Beauty is in the eye of the beholder–at least that’s what we’re told. Many of us agree that personality and intelligence are far more important than physical appearance. A person’s attractiveness should be a superficial concern.
All of this sounds great, but science tells us that attractive people have an easier time in life than less attractive individuals. How does it feel to be an average-looking person who doesn’t meet beauty standards?
Some people turn to plastic surgery to improve their appearance and end insults and bullying. Plastic surgery has its risks, and it can be dangerous. We’ve all heard of plastic surgeries gone wrong or seen the person who is addicted to having more work done. For some of us, though, becoming more attractive is well worth the risk.
Today in the hot seat, we’ll talk to Jackie, a young woman who underwent an elective rhinoplasty (nose job). We’ll explore how she felt before and after her surgery. We’ll also chat about how her family and boyfriend felt about her decision to get surgery.
Lifehack: Why did you get plastic surgery?
Jackie: I always had a really big nose. It wasn’t just big–it was crooked. Kids were pretty harsh to me in school. They called me “the goblin,” beat me up, and mocked me mercilessly.
Even as an adult, I could tell people were staring at my nose when they talked to me. I know that it affected me socially because people didn’t want to be associated with me when we went out. My nose made me look ugly.
I knew that as soon as I could save up enough money, I wanted to get a nose job.
Lifehack: What have you learned from the experience?
Jackie: I learned that surgery doesn’t fix poor self-esteem. The recovery for my nose job took a long time. When I got out of surgery, I looked like I had been in a bar fight. The swelling didn’t totally disappear for almost a year.

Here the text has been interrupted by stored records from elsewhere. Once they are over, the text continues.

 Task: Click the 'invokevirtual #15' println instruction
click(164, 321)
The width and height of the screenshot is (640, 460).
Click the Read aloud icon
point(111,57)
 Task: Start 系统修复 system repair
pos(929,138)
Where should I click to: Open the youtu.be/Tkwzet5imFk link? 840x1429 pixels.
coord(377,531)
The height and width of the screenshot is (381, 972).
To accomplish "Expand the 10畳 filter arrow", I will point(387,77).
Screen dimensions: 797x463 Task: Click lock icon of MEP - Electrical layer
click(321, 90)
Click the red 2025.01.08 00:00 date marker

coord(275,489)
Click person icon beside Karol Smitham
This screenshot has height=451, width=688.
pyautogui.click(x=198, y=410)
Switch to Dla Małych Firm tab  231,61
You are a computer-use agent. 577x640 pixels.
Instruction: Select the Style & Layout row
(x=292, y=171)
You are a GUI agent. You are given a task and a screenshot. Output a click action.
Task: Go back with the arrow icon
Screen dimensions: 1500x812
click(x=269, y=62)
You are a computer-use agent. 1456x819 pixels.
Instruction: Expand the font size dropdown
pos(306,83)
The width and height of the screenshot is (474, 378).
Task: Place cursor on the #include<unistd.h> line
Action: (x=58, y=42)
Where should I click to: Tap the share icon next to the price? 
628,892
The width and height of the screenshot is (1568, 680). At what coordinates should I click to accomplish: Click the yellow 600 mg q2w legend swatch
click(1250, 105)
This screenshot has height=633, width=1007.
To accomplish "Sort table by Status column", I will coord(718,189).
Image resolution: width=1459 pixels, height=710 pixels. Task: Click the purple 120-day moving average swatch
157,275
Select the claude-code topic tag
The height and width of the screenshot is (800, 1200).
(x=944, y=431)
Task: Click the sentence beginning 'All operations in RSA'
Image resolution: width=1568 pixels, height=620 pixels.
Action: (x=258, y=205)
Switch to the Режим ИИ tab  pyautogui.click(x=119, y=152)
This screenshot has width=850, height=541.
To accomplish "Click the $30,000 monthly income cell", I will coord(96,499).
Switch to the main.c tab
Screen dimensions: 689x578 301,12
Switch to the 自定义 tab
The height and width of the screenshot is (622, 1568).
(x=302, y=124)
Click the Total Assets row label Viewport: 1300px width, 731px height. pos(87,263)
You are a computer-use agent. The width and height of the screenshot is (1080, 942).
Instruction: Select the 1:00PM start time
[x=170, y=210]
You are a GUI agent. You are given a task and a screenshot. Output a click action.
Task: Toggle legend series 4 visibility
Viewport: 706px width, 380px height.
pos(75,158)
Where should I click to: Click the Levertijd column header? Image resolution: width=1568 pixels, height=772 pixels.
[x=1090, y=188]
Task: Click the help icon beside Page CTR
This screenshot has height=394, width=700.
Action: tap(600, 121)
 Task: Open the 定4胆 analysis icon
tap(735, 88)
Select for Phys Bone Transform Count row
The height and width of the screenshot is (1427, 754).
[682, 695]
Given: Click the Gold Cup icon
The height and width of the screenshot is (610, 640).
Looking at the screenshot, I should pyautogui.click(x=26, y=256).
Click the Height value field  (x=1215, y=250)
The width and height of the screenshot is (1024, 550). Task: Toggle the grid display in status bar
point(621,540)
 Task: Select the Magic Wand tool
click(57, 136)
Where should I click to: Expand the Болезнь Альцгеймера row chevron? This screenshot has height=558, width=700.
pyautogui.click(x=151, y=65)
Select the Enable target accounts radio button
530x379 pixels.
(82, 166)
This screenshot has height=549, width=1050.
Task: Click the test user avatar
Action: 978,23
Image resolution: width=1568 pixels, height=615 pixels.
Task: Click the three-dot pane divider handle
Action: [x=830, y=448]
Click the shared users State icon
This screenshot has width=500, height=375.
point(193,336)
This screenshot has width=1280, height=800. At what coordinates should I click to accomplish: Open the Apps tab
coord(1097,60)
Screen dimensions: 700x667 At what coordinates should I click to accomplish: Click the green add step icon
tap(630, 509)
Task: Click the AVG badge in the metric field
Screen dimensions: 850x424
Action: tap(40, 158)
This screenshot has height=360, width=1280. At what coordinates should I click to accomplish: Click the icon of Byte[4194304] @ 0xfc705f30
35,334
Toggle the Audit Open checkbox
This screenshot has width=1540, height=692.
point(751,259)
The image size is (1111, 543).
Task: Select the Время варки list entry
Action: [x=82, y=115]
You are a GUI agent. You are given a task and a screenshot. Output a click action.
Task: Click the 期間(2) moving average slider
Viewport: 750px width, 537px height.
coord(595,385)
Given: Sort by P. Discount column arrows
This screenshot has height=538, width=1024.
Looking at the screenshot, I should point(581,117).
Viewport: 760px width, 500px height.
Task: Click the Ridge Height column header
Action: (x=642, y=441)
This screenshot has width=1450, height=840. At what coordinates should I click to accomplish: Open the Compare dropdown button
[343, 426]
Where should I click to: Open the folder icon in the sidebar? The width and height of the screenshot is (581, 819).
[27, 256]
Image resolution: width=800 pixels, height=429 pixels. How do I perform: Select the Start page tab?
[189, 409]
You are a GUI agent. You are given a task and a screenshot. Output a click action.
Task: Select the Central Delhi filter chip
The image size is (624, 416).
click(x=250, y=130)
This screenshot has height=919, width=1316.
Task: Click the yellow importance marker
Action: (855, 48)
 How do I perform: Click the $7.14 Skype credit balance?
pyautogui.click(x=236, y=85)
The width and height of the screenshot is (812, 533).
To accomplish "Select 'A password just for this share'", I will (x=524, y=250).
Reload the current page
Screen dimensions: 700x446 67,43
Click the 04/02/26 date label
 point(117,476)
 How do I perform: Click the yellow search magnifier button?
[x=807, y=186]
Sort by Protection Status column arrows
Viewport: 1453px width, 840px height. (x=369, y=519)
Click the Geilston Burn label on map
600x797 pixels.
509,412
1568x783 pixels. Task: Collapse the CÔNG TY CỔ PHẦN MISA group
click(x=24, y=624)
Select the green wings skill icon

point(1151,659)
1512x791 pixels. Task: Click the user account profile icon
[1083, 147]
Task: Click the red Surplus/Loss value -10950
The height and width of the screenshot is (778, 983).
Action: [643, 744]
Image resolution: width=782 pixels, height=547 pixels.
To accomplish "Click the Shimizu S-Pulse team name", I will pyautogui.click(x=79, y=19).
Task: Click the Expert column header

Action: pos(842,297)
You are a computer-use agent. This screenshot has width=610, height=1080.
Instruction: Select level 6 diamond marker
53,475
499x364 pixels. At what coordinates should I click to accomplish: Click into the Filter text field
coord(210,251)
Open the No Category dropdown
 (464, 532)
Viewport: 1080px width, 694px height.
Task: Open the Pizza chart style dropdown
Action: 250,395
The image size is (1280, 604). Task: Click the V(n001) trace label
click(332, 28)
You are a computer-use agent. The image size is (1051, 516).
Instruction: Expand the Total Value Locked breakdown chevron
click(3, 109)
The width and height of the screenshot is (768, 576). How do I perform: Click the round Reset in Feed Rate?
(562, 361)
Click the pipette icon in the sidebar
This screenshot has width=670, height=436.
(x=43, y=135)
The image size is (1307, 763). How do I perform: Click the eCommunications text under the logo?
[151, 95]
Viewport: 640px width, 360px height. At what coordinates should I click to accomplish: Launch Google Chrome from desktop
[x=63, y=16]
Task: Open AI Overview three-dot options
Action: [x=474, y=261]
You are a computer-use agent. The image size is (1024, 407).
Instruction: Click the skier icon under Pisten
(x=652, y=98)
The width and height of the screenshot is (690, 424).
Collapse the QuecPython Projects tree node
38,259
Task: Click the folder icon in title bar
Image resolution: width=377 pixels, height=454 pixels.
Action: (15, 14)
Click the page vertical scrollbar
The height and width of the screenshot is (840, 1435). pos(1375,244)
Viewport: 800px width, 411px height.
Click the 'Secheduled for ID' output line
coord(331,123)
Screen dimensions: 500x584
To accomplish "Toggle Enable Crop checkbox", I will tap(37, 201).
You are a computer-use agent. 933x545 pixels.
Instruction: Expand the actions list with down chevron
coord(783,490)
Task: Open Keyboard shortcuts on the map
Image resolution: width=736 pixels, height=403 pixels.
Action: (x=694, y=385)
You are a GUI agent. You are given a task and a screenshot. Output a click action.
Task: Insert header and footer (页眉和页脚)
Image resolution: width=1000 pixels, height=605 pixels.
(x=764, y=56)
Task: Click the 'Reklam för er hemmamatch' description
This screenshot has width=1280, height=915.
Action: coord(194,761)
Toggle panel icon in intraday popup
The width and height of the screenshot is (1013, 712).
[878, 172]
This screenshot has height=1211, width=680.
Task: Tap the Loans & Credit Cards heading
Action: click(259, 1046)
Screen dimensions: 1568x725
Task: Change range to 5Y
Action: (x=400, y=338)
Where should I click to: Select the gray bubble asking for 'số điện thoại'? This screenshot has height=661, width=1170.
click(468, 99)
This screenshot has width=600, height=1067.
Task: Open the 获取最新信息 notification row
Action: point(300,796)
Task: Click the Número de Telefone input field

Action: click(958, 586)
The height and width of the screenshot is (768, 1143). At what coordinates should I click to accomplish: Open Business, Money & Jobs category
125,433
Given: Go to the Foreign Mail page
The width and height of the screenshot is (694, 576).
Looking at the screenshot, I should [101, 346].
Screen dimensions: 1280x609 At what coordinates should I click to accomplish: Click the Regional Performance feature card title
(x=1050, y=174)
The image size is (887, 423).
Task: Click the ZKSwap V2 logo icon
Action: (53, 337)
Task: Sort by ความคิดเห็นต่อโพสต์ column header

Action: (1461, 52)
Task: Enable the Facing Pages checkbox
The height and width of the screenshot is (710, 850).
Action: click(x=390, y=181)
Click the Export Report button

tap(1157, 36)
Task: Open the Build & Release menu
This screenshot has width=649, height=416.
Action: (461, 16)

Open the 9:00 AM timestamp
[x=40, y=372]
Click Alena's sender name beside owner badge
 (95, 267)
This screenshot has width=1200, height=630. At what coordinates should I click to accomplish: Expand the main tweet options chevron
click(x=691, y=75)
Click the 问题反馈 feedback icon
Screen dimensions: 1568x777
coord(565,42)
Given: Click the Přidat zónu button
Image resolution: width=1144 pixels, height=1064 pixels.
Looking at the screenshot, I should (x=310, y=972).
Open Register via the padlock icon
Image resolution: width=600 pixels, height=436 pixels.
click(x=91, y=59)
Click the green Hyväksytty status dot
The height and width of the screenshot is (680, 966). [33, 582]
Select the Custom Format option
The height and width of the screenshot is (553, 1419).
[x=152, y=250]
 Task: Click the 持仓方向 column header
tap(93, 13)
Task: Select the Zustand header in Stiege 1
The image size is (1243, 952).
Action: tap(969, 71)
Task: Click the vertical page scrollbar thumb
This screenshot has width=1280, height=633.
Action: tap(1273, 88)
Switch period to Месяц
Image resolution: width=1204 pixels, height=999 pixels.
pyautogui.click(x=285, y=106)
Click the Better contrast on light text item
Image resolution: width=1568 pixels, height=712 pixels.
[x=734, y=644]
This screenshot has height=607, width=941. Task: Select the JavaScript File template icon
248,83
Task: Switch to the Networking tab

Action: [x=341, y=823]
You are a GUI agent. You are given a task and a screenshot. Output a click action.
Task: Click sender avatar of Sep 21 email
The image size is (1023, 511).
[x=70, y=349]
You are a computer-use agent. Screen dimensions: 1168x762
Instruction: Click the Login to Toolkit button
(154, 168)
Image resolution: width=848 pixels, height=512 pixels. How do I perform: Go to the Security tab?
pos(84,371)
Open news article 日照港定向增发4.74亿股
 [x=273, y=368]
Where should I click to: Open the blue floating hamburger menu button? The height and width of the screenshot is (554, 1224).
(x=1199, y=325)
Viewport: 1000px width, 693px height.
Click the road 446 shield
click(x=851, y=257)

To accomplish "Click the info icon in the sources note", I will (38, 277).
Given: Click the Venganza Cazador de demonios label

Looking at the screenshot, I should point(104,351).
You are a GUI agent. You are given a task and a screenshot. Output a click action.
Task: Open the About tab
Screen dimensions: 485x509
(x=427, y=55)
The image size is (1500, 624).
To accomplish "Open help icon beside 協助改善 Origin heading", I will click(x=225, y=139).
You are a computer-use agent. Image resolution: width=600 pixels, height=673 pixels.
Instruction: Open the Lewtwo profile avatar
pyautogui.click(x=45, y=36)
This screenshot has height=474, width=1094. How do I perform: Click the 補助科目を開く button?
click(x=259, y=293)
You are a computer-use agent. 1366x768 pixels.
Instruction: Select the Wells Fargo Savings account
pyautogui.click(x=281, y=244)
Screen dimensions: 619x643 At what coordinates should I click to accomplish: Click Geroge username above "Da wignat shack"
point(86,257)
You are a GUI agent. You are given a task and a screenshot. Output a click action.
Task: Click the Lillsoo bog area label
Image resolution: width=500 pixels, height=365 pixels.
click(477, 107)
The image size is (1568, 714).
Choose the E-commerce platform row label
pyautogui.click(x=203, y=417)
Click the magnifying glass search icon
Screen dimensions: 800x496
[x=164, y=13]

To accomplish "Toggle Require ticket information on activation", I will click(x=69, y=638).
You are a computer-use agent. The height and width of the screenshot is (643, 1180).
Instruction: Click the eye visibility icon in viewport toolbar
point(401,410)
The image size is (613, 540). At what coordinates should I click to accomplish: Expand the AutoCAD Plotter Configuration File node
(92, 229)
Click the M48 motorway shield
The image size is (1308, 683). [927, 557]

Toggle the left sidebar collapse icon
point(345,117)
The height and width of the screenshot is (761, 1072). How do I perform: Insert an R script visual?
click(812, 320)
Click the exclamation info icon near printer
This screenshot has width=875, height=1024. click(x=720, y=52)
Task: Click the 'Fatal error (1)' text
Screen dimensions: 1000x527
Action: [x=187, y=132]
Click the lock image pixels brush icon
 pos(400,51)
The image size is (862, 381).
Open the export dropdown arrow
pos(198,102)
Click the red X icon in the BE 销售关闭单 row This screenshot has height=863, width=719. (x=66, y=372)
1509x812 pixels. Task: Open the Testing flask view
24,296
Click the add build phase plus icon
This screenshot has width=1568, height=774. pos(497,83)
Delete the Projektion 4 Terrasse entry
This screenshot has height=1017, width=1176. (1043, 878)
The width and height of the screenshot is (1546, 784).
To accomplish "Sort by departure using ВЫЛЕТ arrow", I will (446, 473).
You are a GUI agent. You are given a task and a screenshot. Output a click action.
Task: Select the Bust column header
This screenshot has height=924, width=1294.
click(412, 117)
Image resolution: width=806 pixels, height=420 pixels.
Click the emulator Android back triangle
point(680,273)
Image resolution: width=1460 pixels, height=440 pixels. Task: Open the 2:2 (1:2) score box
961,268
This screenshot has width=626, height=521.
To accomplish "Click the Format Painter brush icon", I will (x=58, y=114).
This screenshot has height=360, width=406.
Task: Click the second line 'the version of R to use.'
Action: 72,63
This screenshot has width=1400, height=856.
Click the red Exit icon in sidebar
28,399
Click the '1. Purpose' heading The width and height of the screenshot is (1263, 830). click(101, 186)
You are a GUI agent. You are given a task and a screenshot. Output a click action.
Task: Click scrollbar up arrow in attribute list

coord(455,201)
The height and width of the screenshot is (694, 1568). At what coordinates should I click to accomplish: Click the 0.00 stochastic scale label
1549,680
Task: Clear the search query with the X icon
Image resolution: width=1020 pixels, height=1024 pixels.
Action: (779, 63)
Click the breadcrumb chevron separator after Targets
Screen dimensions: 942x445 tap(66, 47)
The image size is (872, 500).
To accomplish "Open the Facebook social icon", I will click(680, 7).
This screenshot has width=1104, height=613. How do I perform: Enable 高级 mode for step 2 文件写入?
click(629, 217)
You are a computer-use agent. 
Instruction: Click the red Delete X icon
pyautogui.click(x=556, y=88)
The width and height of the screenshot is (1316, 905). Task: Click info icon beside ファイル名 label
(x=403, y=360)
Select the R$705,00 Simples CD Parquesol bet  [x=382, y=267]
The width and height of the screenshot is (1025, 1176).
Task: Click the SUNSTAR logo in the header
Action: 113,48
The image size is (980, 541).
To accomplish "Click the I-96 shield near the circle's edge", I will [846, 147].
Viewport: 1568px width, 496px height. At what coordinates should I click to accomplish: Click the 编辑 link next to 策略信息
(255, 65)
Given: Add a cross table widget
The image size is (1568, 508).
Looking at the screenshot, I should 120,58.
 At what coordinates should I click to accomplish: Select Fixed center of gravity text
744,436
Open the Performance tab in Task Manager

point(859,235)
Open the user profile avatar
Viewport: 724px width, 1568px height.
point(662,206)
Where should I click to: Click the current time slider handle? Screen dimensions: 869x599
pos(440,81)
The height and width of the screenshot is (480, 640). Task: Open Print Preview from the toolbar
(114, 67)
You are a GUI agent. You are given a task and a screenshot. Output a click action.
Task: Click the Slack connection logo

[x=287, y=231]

Even though my surgeon talked to me about the recovery timeline, I was still shocked when I saw my face without the bandages for the first time. The surgery helped with my self-esteem, but I also had to learn to love myself.
Lifehack: Does your family know you went under the knife?
Jackie: They were very supportive of my decision, and they helped a lot during recovery. They saw this surgery as a chance for me to take control of my appearance like never before.
Lifehack: Would you recommend plastic surgery to others?
Jackie: It depends. A surgery to repair an injury or help with breathing problems is definitely a good choice.
If there’s no medical reason to make the change, do lots of research first. My surgeon did a great job, but the changes she made were permanent. I had to adapt to a new face. My smile looks so different now. It took me a while to feel good about my choice.
Lifehack: Will you have more work done in the future?
Jackie: No. I think I’m going to be happy with myself just the way I am. I’d only do it if an accident or illness caused me to need reconstructive surgery.
Lifehack: Did you have any stories of getting back at your bullies after they see your new face?
Jackie: A guy that used to harass me in school tried to pick me up in a bar when my boyfriend stepped away to get us a round of drinks. The guy didn’t recognize me, but I knew who he was. I said, “My memory must be better than yours. Since you didn’t want anything to do with me when I was a goblin, I don’t want anything to do with you now.”
His jaw dropped. Then, my very attractive boyfriend returned with my drink.
Lifehack: How does your boyfriend feel about you now that you are different?
Jackie: He’s my husband now! He loved me before, and he still does. He says that if I’m happy with the way I look, that’s all that matters to him.
Lifehack: Are you happier now?
Jackie: I am. It wasn’t the overnight miracle I thought it was going to be, but through time I’ve built confidence and learned to love myself.
Lifehack: Do you believe that beauty is more important than brains?
Jackie: No way. Substance beats style every time. Beauty is fleeting, but you’ll always have your mind and your sense of humor.
You have to change more than your face
Getting plastic surgery is a big decision that can have life-altering effects. Even though Jackie’s experience was positive, she had to do a lot of inner-work before she felt good about her new nose.